The ICO published its draft guidance on data subject access requests (“DSAR(s)”). In seeking to discuss the right of access in detail, the draft guidance covers a number of topics including recognising DSARs; refusing to comply with a request; and what exemptions may apply.
The guidance sheds further light on the time to respond to DSARs, ‘complex’ DSARs and bulk requests.
What are DSARs:
Article 15 of the GDPR and section 45 of the Data Protection Act give an individual the right to obtain from an organisation a copy of their personal data and information on how it is processed.
It is a fundamental right for individuals and helps them understand how and why organisations are using their data. Since the GDPR came into effect, numerous sources suggest that individuals are becoming increasingly aware of their rights and how to exercise them. Accordingly, businesses are seeing an increase in the volume of DSARs and the guidance available from the ICO should help organisations deal with the additional requests.

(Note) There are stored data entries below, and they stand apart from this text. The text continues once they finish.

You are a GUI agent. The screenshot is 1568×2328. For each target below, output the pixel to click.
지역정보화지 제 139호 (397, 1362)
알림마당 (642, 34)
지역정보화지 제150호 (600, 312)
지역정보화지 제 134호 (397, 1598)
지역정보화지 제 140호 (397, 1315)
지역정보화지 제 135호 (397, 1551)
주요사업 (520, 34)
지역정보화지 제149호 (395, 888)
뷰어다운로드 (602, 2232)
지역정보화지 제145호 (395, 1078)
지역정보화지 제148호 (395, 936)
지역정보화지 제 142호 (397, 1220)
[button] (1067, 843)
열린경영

In this piece, we have set out some of the key points for organisations to consider from the draft guidance.
As stated in previous guidance, the ICO confirms that there are no formal requirements for making a request and that requests may be made verbally, in writing (even on social media) and through third parties. As requests do not need to be directed at specific contacts within an organisation, the ICO suggests organisations consider specific training for public-facing staff to help identify DSARs and understand the next steps.
Considerations when responding to DSARs:
Time for response and ‘complex’ requests
Organisations will usually have a month to respond to a request unless a request is ‘complex’ or if the organisation has received numerous requests from the same individual, for example, simultaneous access, erasure and portability requests.
A ‘complex’ request may include situations where:
- there are technical difficulties in retrieving the information (for example, the data is electronically archived);
- an organisation is seeking to apply an exemption that involves large volumes of sensitive information; or
- specialist work is required in redacting information.
The guidance is clear that, while requests that involve large volumes of information may add to the complexity of a request, a request is not complex solely because of large volumes.
Archives, back-ups and emails
The guidance highlights that there is no ‘technology exemption’ from the right of access and organisations should have proper procedures in place to find and retrieve personal data that has been electronically archived or placed in back-up. The ICO suggests that organisations should have defined retention periods setting out how long such data is kept in archive or back-up.
The guidance states that information is deleted if an organisation has deleted personal information (as far as possible) and has no intention to access it. If the personal information satisfies this criteria, an organisation would not need to go to special efforts to recover this information to respond to a DSAR. However, the guidance is clear that emails that have been moved to a ‘Deleted items’ folder would not constitute ‘deleted information’ in this context.
Refusing to comply
An organisation can only refuse to comply with a DSAR on a case-by-case basis if it can demonstrate that a request is manifestly unfounded or excessive. The guidance clarifies where this may be the case:
- ‘manifestly unfounded’ includes circumstances where:
- an individual clearly has no intention to exercise their right of access; or
- a request is malicious and is used to harass an organisation to cause disruption;
- ‘excessive’ includes circumstances where a request:
- repeats the substance of previous requests and a reasonable interval has not elapsed; or
- overlaps with other requests.
The guidance is clear that previous manifestly unfounded or excessive requests cannot be used to designate present requests as such nor are requests necessarily excessive because they request a large amount of information.
Although the draft guidance generally consolidates previously published guidance, it does provide additional information and clarity as to what is expected of data controllers when dealing with DSARs.
Currently, the guidance is open for public and stakeholder consultation and the ICO is taking comments on the draft until 17:00 on 12 February 2020.